Aree di conservazione in Kenya: il rapporto sugli abusi

Aree di conservazione in Kenya

Aree di conservazione in Kenya: l’Occidente mente ancora 

È l’Oakland Institute a scoperchiare il vaso di pandora. L’istituto che si definisce “serbatoio di pensiero politico leader nella ricerca e nella denuncia di situazioni di squilibrio e iniquità per quanto riguarda tematiche ambientali, sociali ed economiche attraverso azioni audaci”, denuncia nel suo ultimo report, quanto in realtà le cosiddette “aree di conservazione” gestite da ONG quali la Northern Rangelands Trust (NRT), stiano in realtà cacciando gli indigeni dalle loro terre, con azioni brutali, sparizioni e omicidi.

Cos’è la NRT e come ha agito

La Northen Rangelands Trust è una organizzazione fondata nel 2004 da Ian Craig con il sostegno della più poderosa organizzazione conservazionista statunitense, The Nature Conservancy (TNC). L’organizzazione sarebbe dunque coinvolta a pieno titolo nelle questioni economiche del paese, oltre a ricevere fondi dall’Unione Europea e dagli Stati Uniti.

Ian Craig è un ex cacciatore, alla cui famiglia, il governo coloniale affida una tenuta a nord del Monte Kenya. La proprietà della famiglia Craig è celebre anche per i legami con la corona britannica: Lewa Wildlife Concervancy è infatti il celebre scenario del fidanzamento della coppia reale britannica William e Kate.

L’organizzazione, come riportato dal rapporto dell’Oakland Institute, comprende 39 aree di conservazione che vanno a coprire l’8% del territorio del Kenya.

Aree di conservazione in Kenya: cosa sono

Da pascoli, queste aree sono state convertite, secondo gli obiettivi della NRT di

“trasformare la vita delle persone, rendere quei posti più sicuri e preservare le risorse naturali”.

Ma in che modo è avvenuta questa trasformazione? Il resoconto dell’istituto riporta le testimonianze dei pastori originari di quelle terre; essi affermano che il cambiamento è avvenuto a suon di abusi e armi che hanno via via tolto agli originari proprietari le terre sulle quali vivevano e lavoravano.
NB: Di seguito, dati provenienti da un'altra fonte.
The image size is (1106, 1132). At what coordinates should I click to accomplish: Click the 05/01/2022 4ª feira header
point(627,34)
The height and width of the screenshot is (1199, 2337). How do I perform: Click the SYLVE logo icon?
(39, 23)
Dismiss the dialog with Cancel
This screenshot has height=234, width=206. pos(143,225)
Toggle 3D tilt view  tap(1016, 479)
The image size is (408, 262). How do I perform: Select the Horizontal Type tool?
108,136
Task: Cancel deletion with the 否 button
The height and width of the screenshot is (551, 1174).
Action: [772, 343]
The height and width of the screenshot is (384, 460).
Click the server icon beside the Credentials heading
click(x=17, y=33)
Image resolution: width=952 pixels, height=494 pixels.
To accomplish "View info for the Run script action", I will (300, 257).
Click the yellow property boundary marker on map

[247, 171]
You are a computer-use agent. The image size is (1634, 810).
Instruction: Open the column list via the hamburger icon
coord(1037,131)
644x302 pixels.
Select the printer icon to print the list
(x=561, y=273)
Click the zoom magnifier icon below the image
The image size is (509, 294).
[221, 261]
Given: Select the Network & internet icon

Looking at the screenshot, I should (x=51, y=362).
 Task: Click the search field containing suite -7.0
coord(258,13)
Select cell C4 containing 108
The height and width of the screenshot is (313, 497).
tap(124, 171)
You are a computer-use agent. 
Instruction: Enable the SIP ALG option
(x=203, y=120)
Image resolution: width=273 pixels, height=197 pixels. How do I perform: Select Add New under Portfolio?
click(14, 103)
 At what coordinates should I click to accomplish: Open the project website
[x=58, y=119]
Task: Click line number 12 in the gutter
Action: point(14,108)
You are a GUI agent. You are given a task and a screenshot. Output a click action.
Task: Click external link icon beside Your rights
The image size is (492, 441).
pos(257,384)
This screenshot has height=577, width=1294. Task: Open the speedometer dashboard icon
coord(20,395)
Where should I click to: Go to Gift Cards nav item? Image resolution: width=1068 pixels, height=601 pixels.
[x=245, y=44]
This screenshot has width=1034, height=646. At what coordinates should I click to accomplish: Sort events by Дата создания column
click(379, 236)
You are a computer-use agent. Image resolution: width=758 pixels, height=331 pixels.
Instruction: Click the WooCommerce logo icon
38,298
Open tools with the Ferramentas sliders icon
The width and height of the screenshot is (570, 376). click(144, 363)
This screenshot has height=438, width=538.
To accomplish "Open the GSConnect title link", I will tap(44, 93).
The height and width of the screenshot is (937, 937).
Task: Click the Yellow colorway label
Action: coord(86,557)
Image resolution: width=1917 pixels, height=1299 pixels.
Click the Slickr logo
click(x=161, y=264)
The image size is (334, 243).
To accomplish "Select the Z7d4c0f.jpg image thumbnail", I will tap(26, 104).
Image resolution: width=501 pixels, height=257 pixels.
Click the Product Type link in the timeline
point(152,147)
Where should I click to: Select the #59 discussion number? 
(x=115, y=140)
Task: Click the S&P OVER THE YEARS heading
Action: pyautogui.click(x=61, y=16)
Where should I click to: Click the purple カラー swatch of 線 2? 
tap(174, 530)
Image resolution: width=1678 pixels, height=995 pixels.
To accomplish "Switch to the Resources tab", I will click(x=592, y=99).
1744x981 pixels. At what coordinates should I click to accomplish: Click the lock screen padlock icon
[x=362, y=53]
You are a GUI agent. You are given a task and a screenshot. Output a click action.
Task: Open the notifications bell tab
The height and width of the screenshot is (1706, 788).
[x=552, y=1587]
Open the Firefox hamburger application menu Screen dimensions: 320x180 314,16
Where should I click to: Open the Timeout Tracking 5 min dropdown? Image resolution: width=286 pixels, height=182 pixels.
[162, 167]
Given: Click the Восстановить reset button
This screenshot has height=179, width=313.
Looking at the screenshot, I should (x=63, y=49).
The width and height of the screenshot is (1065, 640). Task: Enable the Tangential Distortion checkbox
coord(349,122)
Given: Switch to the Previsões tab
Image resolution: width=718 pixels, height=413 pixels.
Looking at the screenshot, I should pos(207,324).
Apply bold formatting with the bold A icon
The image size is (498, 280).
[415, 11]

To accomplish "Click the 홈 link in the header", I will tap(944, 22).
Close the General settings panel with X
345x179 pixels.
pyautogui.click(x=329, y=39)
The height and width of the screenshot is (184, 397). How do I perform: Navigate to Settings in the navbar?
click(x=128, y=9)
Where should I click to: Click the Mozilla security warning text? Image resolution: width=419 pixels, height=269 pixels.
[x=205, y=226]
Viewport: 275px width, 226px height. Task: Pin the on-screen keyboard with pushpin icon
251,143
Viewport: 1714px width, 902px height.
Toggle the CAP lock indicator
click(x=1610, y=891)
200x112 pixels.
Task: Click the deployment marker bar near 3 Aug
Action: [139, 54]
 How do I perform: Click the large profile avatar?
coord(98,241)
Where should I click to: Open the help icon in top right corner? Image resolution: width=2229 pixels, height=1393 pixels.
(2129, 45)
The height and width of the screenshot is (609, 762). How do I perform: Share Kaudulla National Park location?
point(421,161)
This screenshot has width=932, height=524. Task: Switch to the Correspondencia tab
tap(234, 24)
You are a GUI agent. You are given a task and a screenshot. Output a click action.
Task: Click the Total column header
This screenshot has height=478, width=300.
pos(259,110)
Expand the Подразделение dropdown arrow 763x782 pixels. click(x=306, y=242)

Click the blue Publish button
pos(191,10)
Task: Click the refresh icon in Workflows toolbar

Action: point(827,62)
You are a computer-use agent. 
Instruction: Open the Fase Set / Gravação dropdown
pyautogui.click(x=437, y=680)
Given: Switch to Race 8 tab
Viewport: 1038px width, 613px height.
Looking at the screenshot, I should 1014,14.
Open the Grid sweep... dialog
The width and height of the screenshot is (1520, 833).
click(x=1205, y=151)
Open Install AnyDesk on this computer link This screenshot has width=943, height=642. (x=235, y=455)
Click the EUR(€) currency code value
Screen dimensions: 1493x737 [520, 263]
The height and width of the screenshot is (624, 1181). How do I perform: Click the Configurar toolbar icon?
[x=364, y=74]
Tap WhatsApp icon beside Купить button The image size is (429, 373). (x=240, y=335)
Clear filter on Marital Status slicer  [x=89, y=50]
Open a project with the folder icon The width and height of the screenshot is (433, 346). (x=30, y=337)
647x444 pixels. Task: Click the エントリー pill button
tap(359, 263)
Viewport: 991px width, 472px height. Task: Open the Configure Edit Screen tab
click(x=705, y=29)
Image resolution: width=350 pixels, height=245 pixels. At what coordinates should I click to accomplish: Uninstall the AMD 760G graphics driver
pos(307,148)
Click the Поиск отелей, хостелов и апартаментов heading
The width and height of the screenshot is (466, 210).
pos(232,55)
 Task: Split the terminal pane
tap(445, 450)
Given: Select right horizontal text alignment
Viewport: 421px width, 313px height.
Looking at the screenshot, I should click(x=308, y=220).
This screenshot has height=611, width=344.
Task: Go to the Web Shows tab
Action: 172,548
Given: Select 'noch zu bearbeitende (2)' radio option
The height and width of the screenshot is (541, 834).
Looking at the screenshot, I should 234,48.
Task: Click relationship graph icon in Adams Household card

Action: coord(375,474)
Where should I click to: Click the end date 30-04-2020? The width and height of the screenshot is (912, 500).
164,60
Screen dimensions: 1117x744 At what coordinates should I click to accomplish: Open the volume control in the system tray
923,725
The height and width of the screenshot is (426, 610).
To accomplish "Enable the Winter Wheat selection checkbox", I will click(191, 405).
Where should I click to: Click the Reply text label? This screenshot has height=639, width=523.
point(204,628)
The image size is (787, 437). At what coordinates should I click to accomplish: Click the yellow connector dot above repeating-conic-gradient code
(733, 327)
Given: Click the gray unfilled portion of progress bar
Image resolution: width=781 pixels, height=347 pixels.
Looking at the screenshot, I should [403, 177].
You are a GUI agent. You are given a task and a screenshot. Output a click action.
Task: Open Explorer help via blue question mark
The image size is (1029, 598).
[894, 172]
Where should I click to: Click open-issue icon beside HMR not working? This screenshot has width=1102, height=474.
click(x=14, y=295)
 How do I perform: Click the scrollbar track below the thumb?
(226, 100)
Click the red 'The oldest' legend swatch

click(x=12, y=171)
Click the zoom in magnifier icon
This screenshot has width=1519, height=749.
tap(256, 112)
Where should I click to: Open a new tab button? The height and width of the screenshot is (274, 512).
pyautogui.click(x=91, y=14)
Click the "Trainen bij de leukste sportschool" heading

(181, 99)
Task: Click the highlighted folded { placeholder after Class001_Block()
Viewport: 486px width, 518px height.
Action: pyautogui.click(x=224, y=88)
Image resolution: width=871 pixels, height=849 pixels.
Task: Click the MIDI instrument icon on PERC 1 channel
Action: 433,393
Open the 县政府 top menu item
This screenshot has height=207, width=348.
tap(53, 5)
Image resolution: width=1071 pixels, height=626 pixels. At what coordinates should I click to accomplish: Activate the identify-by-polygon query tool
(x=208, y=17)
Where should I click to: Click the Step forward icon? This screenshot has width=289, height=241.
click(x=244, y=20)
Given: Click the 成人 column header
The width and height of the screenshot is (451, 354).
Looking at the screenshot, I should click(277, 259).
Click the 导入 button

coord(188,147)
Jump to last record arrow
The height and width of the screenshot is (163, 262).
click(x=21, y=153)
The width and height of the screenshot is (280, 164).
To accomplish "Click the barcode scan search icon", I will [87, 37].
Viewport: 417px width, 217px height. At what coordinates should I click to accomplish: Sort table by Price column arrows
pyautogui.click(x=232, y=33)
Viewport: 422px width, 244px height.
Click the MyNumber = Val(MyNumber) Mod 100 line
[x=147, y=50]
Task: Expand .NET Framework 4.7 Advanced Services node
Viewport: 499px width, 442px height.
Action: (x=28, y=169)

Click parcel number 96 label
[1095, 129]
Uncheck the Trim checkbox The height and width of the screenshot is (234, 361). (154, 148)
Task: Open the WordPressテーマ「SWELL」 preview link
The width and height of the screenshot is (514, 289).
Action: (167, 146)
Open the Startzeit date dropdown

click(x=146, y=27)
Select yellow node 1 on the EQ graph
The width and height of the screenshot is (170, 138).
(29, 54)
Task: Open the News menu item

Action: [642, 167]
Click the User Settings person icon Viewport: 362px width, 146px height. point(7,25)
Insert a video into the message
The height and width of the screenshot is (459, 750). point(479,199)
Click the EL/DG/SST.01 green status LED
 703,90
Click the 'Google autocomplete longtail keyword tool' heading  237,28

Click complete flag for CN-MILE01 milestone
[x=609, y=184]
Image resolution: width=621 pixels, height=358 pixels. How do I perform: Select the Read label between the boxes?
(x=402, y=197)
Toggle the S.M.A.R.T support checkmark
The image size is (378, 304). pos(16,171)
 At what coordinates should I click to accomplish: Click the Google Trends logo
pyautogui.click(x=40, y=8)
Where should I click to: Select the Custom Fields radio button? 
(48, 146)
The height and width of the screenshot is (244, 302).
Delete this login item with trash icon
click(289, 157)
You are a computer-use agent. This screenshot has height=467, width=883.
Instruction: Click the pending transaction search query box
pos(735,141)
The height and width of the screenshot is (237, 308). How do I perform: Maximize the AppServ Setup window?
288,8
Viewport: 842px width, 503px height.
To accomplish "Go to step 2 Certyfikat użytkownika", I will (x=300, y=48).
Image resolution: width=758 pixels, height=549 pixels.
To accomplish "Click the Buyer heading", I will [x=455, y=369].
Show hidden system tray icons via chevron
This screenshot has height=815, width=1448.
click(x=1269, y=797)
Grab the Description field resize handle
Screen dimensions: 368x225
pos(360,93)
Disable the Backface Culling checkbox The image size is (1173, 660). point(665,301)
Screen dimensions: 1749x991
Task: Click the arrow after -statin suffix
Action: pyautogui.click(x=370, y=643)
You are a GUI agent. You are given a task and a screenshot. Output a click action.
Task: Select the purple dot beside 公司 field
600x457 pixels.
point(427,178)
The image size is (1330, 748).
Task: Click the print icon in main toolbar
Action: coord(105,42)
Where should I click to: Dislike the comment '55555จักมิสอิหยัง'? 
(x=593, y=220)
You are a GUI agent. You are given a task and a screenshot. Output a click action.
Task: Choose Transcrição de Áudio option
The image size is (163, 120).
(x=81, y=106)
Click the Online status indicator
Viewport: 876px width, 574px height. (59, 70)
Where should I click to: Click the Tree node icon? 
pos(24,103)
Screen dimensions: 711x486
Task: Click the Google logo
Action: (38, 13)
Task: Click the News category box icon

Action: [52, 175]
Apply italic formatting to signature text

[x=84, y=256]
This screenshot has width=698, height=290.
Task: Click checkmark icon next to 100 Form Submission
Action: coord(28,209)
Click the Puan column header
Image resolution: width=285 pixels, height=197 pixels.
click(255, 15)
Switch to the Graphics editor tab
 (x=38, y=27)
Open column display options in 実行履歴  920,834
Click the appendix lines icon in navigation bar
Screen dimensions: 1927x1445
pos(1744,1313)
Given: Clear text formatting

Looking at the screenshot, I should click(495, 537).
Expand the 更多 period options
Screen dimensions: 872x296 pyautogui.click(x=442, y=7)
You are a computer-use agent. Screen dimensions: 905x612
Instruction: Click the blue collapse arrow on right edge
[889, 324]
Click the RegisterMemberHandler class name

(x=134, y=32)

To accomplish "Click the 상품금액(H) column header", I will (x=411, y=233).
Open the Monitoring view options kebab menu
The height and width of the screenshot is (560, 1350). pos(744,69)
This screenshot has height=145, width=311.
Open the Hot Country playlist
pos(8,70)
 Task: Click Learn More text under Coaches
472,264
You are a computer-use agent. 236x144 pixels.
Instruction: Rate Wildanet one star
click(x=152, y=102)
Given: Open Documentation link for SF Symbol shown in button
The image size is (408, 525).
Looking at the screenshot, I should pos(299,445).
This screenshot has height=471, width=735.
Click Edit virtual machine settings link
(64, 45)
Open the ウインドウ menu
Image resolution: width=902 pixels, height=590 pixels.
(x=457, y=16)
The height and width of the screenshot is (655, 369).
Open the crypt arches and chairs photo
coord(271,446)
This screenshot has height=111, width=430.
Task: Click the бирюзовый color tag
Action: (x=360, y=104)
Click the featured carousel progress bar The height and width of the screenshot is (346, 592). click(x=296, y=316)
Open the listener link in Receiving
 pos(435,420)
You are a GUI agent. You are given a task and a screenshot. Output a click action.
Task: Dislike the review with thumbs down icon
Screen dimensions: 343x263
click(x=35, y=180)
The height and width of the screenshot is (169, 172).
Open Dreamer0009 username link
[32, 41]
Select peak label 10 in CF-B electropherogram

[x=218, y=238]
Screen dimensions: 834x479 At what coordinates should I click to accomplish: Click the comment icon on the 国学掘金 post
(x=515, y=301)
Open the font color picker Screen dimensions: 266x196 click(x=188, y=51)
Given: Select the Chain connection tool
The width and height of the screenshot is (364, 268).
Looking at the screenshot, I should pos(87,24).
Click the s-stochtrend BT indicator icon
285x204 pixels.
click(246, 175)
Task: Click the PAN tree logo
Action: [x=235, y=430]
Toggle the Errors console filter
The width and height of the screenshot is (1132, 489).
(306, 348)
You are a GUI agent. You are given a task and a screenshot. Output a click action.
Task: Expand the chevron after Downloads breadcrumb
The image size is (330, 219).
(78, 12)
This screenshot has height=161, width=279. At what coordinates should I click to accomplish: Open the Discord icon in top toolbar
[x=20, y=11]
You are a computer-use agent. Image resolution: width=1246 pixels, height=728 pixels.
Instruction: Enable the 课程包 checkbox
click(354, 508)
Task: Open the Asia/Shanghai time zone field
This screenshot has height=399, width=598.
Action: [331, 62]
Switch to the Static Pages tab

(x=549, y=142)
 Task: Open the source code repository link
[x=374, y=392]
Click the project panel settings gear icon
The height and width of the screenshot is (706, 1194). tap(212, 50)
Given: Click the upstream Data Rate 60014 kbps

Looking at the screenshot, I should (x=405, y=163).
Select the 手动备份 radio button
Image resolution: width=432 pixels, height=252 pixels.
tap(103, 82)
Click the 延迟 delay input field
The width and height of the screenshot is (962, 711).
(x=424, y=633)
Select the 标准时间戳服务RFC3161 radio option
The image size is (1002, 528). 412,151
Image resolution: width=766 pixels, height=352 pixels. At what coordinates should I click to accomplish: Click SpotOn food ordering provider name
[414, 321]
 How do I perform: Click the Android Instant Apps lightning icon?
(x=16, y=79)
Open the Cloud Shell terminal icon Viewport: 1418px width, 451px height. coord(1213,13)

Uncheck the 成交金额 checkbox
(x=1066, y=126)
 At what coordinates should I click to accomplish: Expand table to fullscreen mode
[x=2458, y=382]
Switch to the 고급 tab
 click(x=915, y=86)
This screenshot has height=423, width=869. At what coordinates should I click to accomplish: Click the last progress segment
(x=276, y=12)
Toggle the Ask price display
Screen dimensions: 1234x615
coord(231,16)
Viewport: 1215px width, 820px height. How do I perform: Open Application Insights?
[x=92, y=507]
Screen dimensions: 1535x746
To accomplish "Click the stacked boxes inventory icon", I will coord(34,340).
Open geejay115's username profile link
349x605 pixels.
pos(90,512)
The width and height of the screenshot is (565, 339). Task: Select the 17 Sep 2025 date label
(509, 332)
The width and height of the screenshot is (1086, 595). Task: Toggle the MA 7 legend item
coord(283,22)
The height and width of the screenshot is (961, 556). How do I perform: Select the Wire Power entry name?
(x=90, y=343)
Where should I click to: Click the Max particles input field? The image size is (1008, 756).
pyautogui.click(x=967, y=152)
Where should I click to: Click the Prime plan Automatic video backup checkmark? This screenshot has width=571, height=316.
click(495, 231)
Un vecchio modus operandi, dunque, che ritorna ancora sotto mentite spoglie.

I membri della comunità hanno negli anni espresso in vario modo la loro contrarietà alle azioni dell’organizzazione, restando sempre inascoltati dal governo, anche quando denunciavano assassini di membri della comunità.

Tra gli abusi denunciati dalle indagini, oltre all’espropriazione delle terre nei confronti delle popolazioni locali, si parla di torture ed esecuzioni, le terre sono state inoltre rilevate con l’uso della forza. Quelle stesse terre diventano poi il parco giochi dei bianchi; luoghi di costosissimi Safari, dei quali gli originari proprietari non vedranno neanche un centesimo.

L’inchiesta, inoltre, è solo una delle tante; da anni Survival denuncia simili crimini.

L’imperialismo del XXI secolo

Ancora oggi, dunque, le ambizioni imperialistiche trovano spazio per strisciare ed arrivare a destinazione, compiendo razzie sotto le mentite spoglie della conservazione, che ha tutto il sapore di quella che un tempo veniva chiamata civilizzazione. In che modo la gestione dell’uomo bianco per l’uomo bianco può costituire un motivo di conservazione delle popolazioni indigene dell’Africa? Per di più ciò avviene in un luogo ben frequentato dalla corona britannica. E soprattutto, quanto ci sconvolge tutto ciò? Quanto siamo inconsciamente consapevoli di ciò che avviene lì dove il carico di popolazione è maggiore e inversamente proporzionale alle cure mediche degli altri paesi?

Senza retorica, a secoli di distanza, risuonano le semplici e accecanti parole del Capo Indiano Seathl in risposta al presidente americano Franklin Pearce, in una lettera risalente al 1855.

“Ma come potete comprare o vendere il cielo ed il calore della terra?

Questa idea è strana per noi. Se noi non possediamo la freschezza dell’aria e lo scintillio dell’acqua come puoi tu comprarle?”

 

Ad ogni costo, anche a costo della vita, sembra tutt’ora essere la risposta.